Preferably, the method comprises the following steps of selecting the escape direction when escaping:

the first step is as follows: the plurality of splicing boxes are spliced into a bifurcation, a user selects an escape direction in the bifurcation, and the infrared camera collects the escape direction of the user and transmits the escape direction to the controller;

the second step is that: the controller judges whether the escape direction information of the user is correct or not according to the ignition position of the training scene, if not, a selection error prompt is sent to the trained user, and the error information is stored for later reference;

the third step: the user receives an error prompt to adjust the escape direction until escaping from the simulated fire accident.

Compared with the prior art, the invention has the beneficial effects that:

according to the invention, a user enters a simulated escape passage spliced by a plurality of splicing boxes from an entrance and an exit, an industrial fire accident scene is simulated by using VR equipment, and the creeping forward gesture of the user is detected by an infrared emitter and an infrared sensor, so that an environment for processing experience when a fire disaster is learned is provided for the user;

2. according to the invention, through splicing of the splicing boxes and storage of various training scenes in the controller, various escape routes can be formed, the training difficulty of the user in training industrial fire accidents is improved, the user is ensured not to encounter the same training environment, the situation that the user exercises a simple game in a walking mode is avoided, and the splicing boxes move and splice escape channels in a fixed field, so that the field is saved.

Drawings

FIG. 1 is a schematic diagram I of the overall structure of the present invention;

FIG. 2 is a schematic diagram II of the overall structure of the present invention;

FIG. 3 is a schematic diagram III of the overall structure of the present invention;

FIG. 4 is a schematic view of the construction of the splice case and electronic door of the present invention;

FIG. 5 is a schematic view of the construction of the splice case, electronic door and infrared emitter of the present invention;

FIG. 6 is a schematic diagram of the present invention at a fixed site and drive unit;

FIG. 7 is a schematic view of the structure of the base, roller way and stopper of the present invention;

FIG. 8 is an exploded view of the splice box, roller bed and drive unit of the present invention;

fig. 9 is an exploded view at the drive unit of the present invention;

FIG. 10 is a schematic structural view of the base, the transverse roller, the longitudinal roller, the roller way, the stopper and the electric push rod according to the present invention;

FIG. 11 is a schematic view of the structure of the splicing box, the rolling groove, the ball seat and the rolling ball of the present invention;

FIG. 12 is a schematic diagram of an escape route spliced by the splicing box of the invention;

FIG. 13 is a schematic diagram of a split junction spliced by the splice box of the present invention;

FIG. 14 is a schematic view of the structure of the helmet, headset and eyeshade of the present invention;

fig. 15 is a schematic structural diagram ii of the helmet, headset and eyeshade according to the present invention.

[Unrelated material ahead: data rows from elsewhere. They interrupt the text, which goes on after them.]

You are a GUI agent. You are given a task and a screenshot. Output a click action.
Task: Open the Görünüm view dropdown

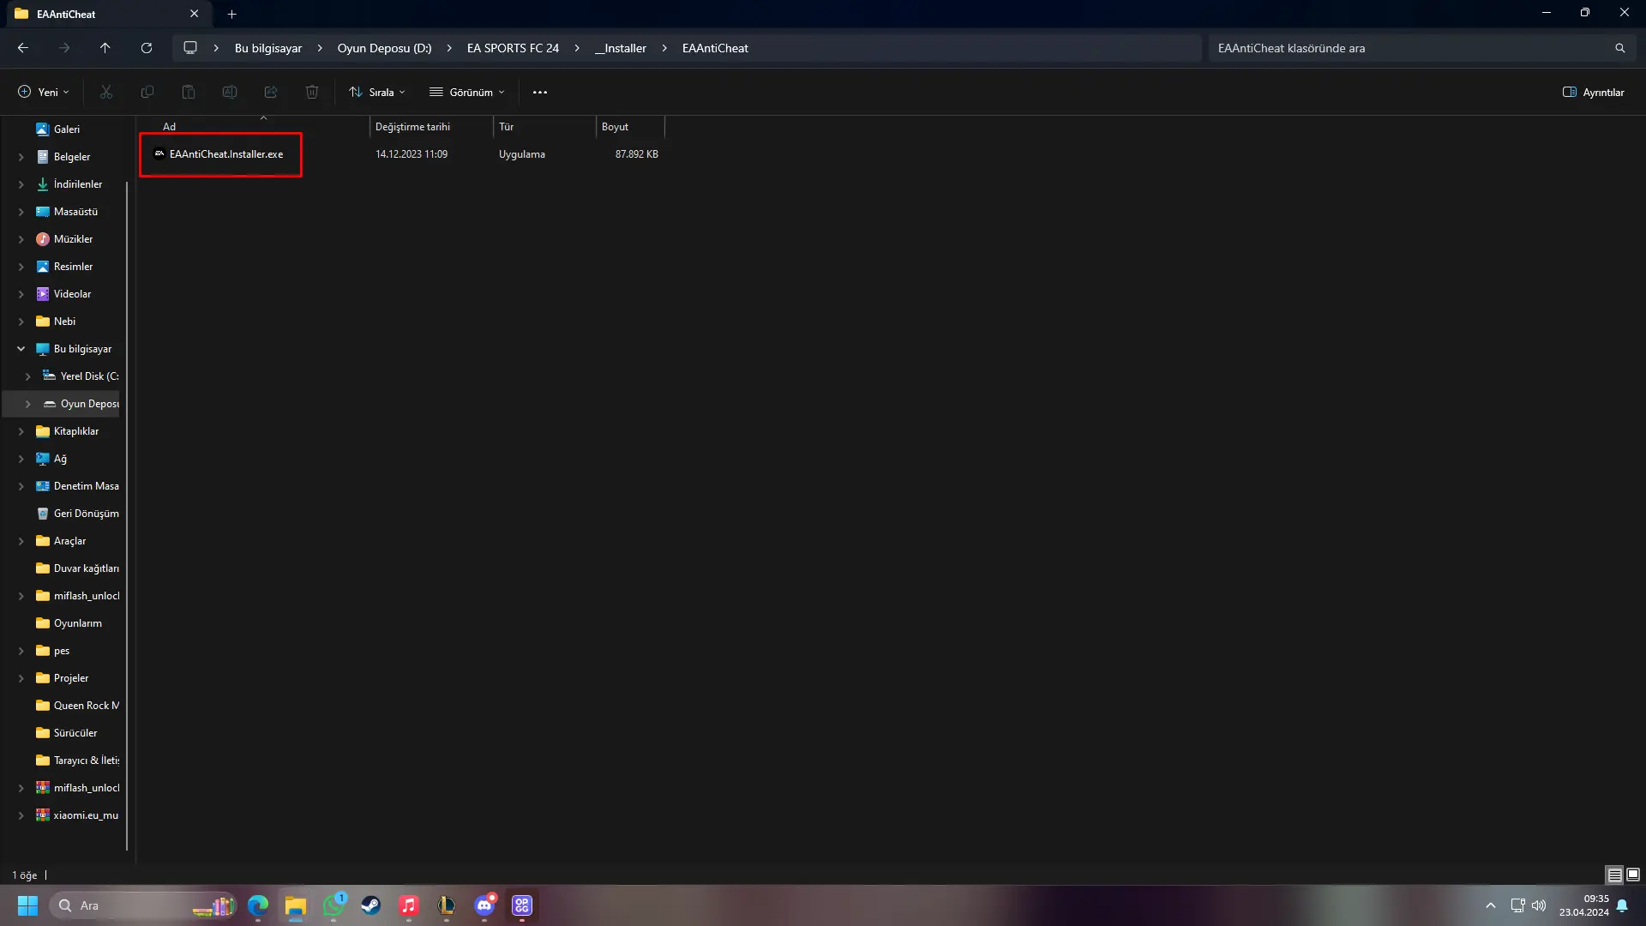[x=467, y=92]
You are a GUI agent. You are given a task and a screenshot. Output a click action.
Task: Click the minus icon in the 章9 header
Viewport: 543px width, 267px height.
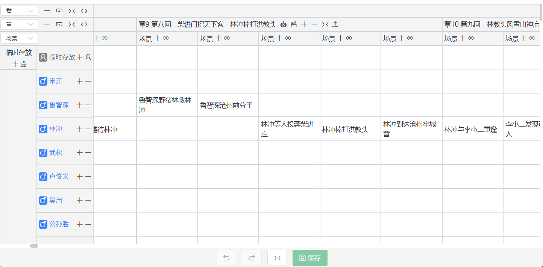pyautogui.click(x=314, y=24)

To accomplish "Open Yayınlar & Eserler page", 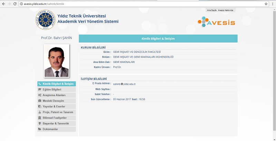I will [56, 106].
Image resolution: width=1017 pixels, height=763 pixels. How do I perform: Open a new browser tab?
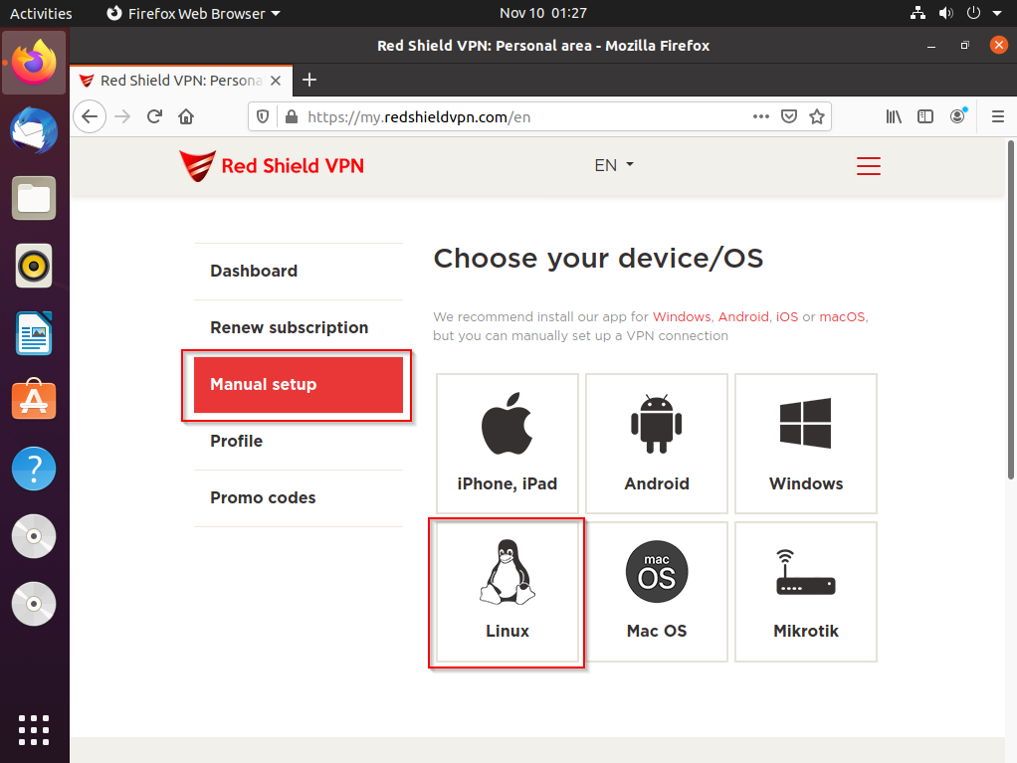point(309,81)
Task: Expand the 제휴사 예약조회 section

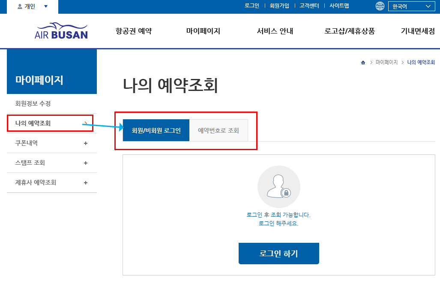Action: click(85, 183)
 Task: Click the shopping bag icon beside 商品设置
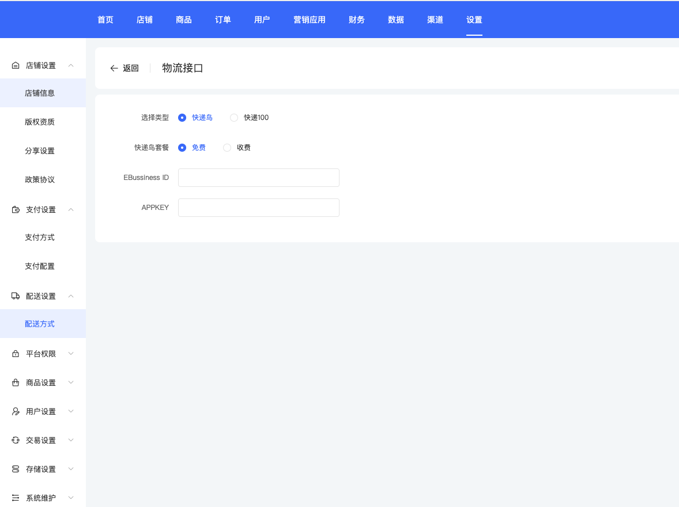[16, 382]
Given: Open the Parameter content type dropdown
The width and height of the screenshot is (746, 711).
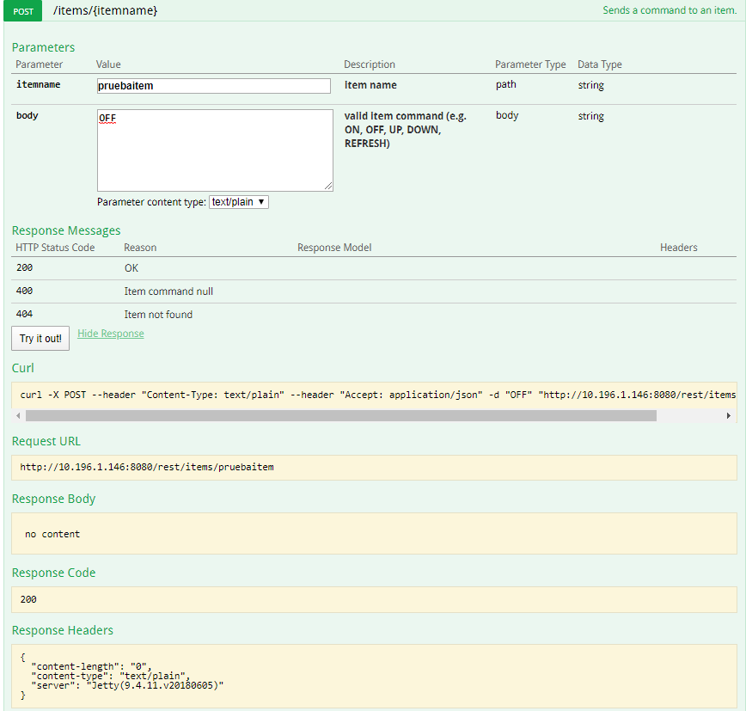Looking at the screenshot, I should coord(239,202).
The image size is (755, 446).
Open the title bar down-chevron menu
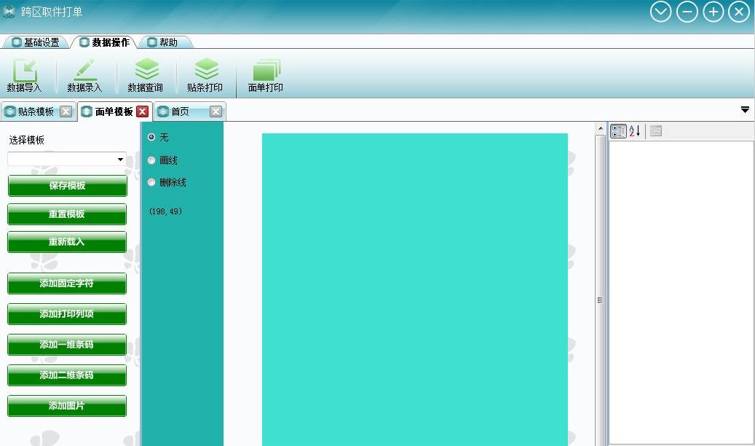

In the figure: 1. the simulated escape device comprises a simulated escape device, 101, a fixed site, 102, a splicing box, 103, an electronic door, 2, VR equipment, 201, a helmet, 202, an earphone, 203, an eyeshade, 3, an infrared emitter, 4, an infrared sensor, 5, a driving unit, 501, a base, 502, a mounting groove, 503, a first lifting plate, 504, a second lifting plate, 505, an oil cylinder, 506, a first motor, 507, a second motor, 508, a longitudinal roller, 509, a transverse roller, 6, a rolling groove, 7, a ball seat, 8, a rolling ball, 9, a roller way, 10, a stop block, 11 and an electric push rod.

Detailed Description

The technical solutions in the embodiments of the present invention will be clearly and completely described below with reference to the drawings in the embodiments of the present invention, and it is obvious that the described embodiments are only a part of the embodiments of the present invention, and not all of the embodiments. All other embodiments, which can be derived by a person skilled in the art from the embodiments given herein without making any creative effort, shall fall within the protection scope of the present invention.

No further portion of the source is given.